▶ **WRITTEN PROBLEM**: Replace "dropdown" with "menu" in the listing lines from the one holding "213x138 pixels. How" through the one holding "Action: coord(820,354)", inclusive, and write out only those lines with nothing else changed. Omit the pictures.

........

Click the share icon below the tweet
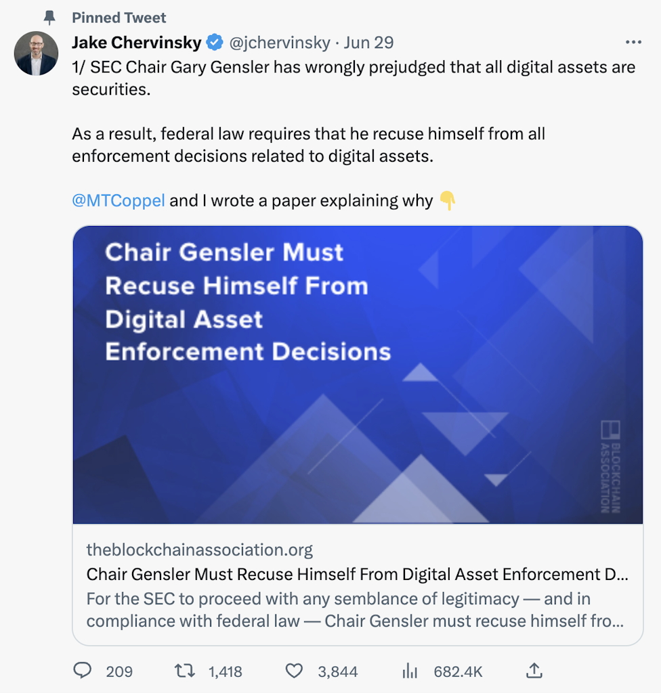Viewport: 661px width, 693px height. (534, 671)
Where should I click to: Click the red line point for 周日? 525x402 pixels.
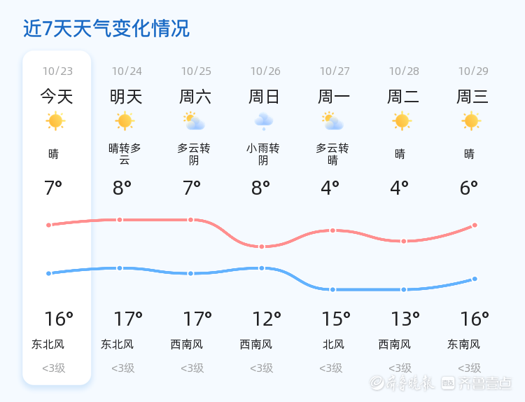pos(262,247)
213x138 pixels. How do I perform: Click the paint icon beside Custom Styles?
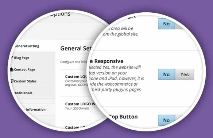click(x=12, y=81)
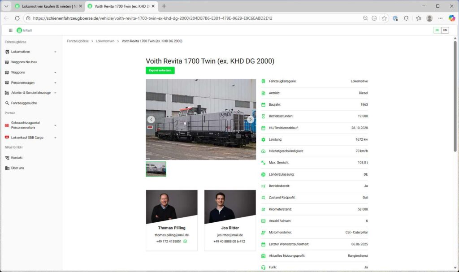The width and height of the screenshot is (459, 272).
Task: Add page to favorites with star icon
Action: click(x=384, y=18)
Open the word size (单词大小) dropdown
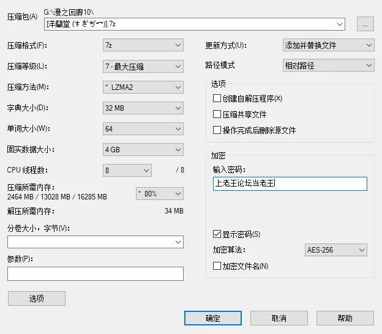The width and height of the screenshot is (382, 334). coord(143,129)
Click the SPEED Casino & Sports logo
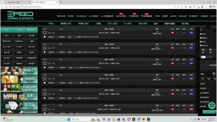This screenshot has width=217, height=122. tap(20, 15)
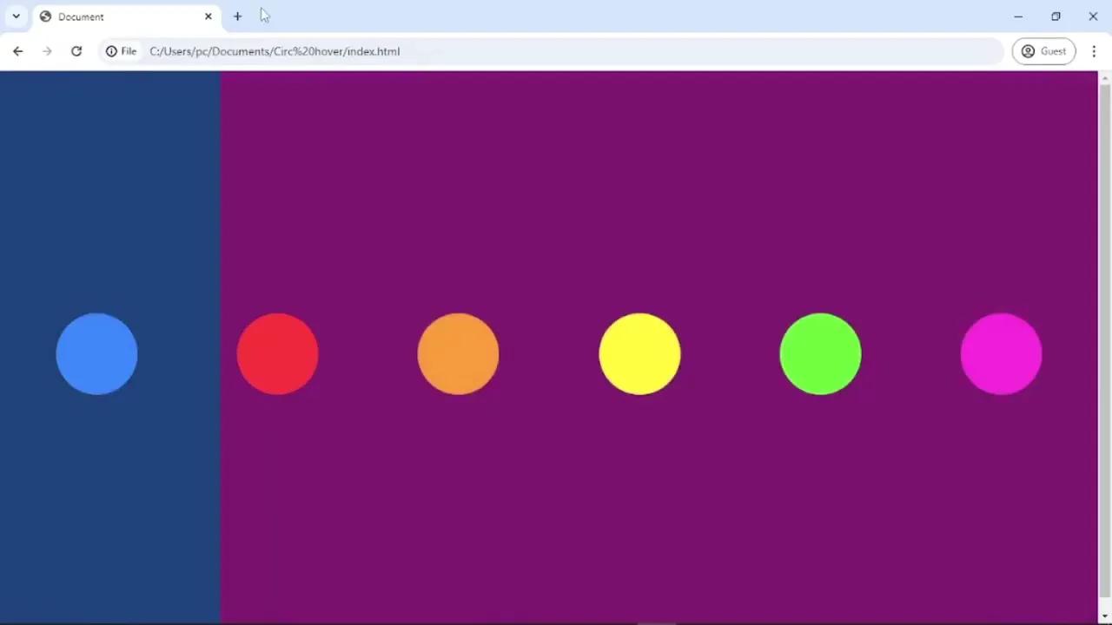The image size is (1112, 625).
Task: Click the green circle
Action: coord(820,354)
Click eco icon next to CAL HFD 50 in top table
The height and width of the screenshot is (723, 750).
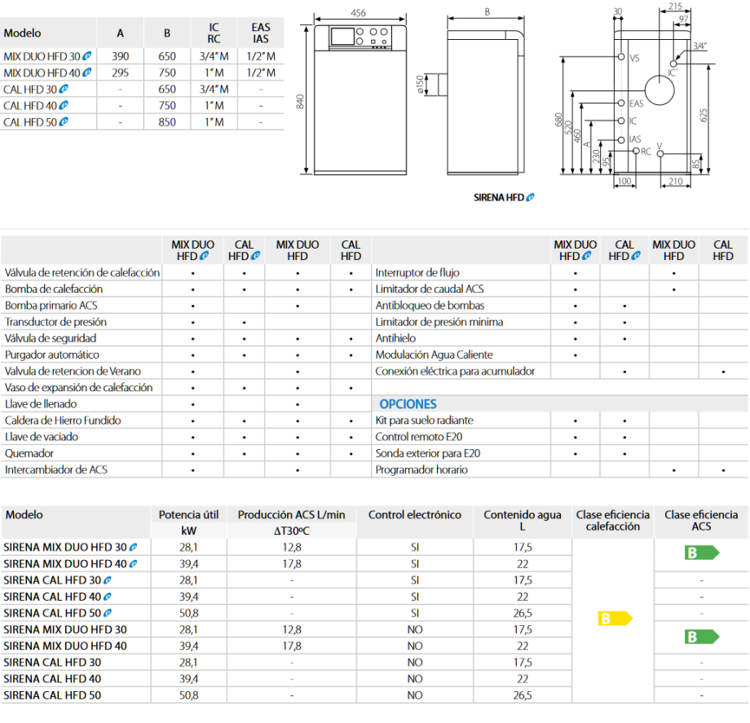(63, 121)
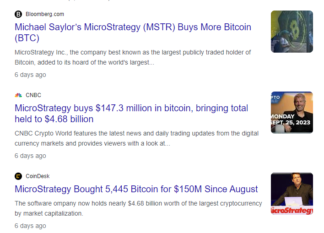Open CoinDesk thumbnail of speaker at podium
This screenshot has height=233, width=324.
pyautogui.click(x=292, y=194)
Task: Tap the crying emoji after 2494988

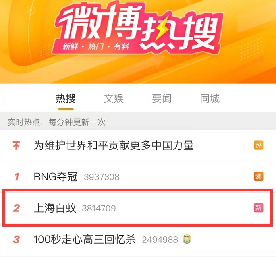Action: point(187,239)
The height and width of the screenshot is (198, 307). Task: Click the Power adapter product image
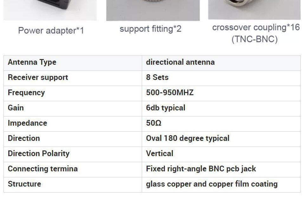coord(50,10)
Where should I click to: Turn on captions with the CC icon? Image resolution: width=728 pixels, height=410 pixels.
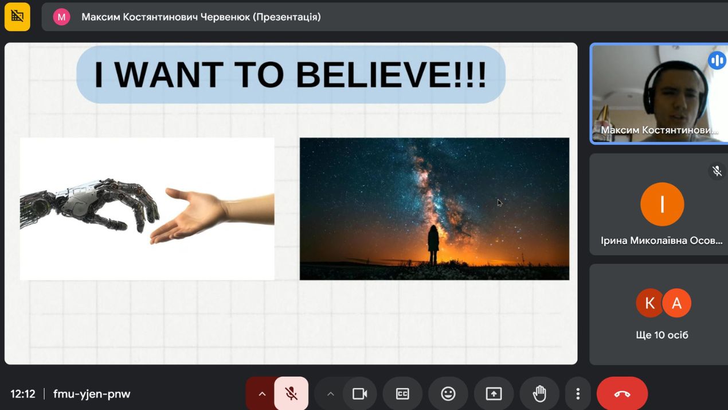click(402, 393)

........

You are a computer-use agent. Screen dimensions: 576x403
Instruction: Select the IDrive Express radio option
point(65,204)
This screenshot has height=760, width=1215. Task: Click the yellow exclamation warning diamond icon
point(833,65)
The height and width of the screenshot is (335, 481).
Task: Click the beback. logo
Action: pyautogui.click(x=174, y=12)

........

▶ **ANSWER FOR THE TASK**:
213x138 pixels. How do I perform: Click the paint icon beside Custom Styles?
click(x=12, y=81)
The width and height of the screenshot is (459, 272).
Task: Add page to favorites with star icon
Action: click(x=384, y=18)
Open the word size (单词大小) menu
The width and height of the screenshot is (382, 334). coord(143,129)
Click the SPEED Casino & Sports logo
This screenshot has width=217, height=122. tap(20, 15)
The image size is (1112, 625).
Task: Click the green circle
Action: coord(820,354)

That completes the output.